The statistics build up and are unforgiving.  The pictures filled with teenaged energy stare back at us and there is no escape.  We have failed and no amount of social media remorse or outrage can ever recover the children that were given to us to love and protect.  We may think that this was not the community I live in so the tragedy is somehow not mine but the sad truth is that this darkness could afflict any community at any time, that is how deeply we have failed.

Finger pointing won’t do it either.  It’s their fault.  Whoever we don’t agree with is somehow at fault.  People on the other side of our political views are the ones and should be held responsible.  Or so the vitriol of the day goes on and on and on.

What was it that Jesus said… take the log out of your own eye before you remove the speck from the other’s eye?

Me who me?

Yes, we have together become a basket of vipers at each other with venom enough to destroy everyone…and it is.

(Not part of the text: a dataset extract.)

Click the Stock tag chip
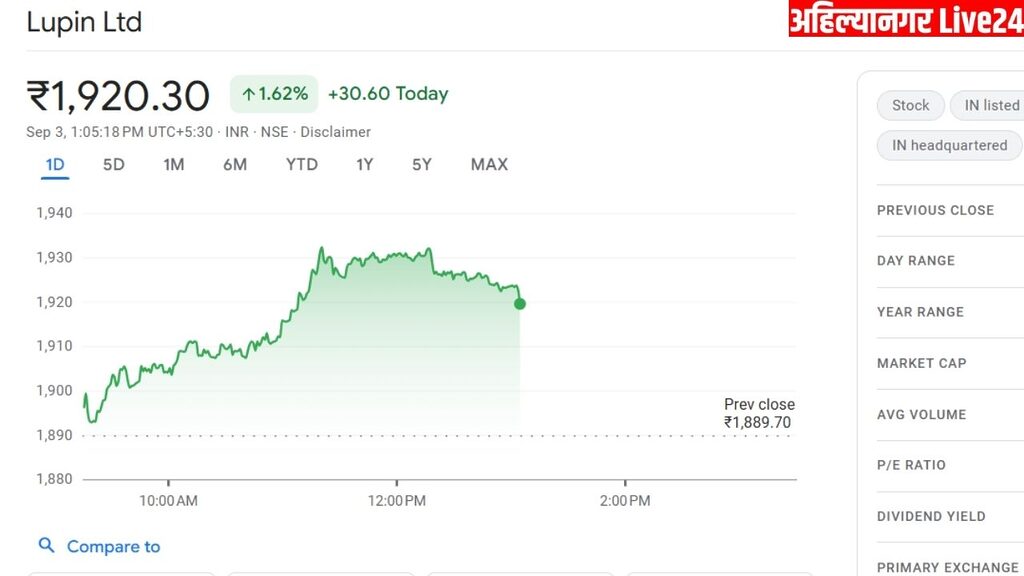 click(910, 105)
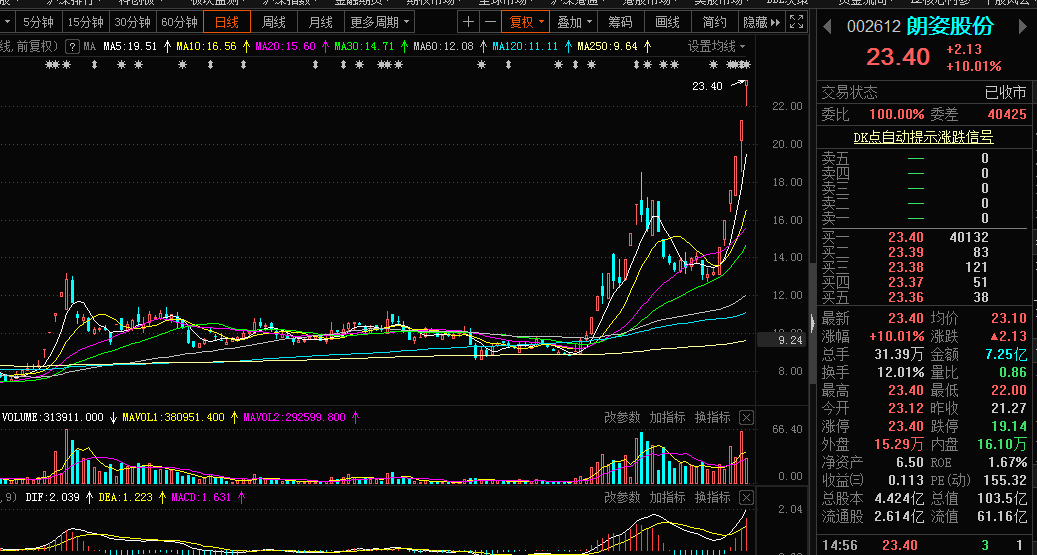This screenshot has width=1037, height=555.
Task: Click the MA info icon beside MA label
Action: (x=73, y=46)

The self-righteousness alive right now spits at the idea of loving one’s enemies and yet God pleads with us to somehow reach out and include the ones we can’t accept. But we don’t.

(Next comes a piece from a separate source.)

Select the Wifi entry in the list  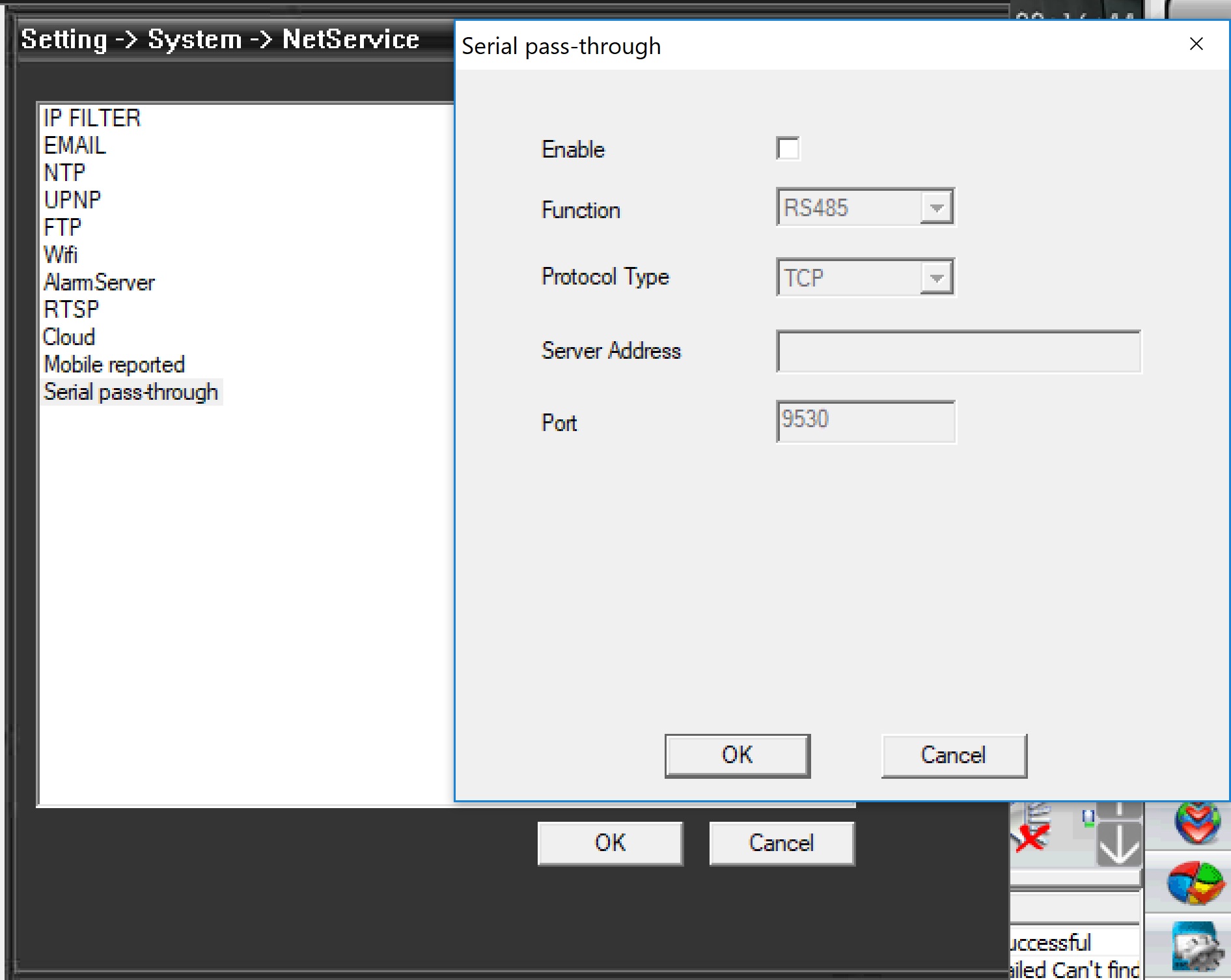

What happened to discussion over condemnation?  What happened to listening?  What happened to compromise and negotiation?  What happened to submerging self interest and championing community interest?  What happened to working out a solution?

And we who call ourselves religious are as guilty as anyone.  God did not call us to be Christian so that we could wax superior over our rivals.  I am sick of it and convicted by the news time and time again.

Children die in our schools, children die at the end of our drone attacks (how dare we call a child collateral damage!) children die of starvation all over the world, children die on the end of weapons we buy and deploy, children die trying to escape the chaos that war has made out of their homes, children die, children die, children die… and yet we still want to believe it isn’t our fault.

It is our fault, all of us together.  So, it is up to us to change it.  Jesus said it best with the very first words he proclaimed, “The time is fulfilled, and the kingdom of God is at hand; repent, and believe in the gospel.” Turn towards God, humble yourself, and believe that somewhere there is good news to be lived.  Now is the time.  Don’t delay.  In fact there is no other time.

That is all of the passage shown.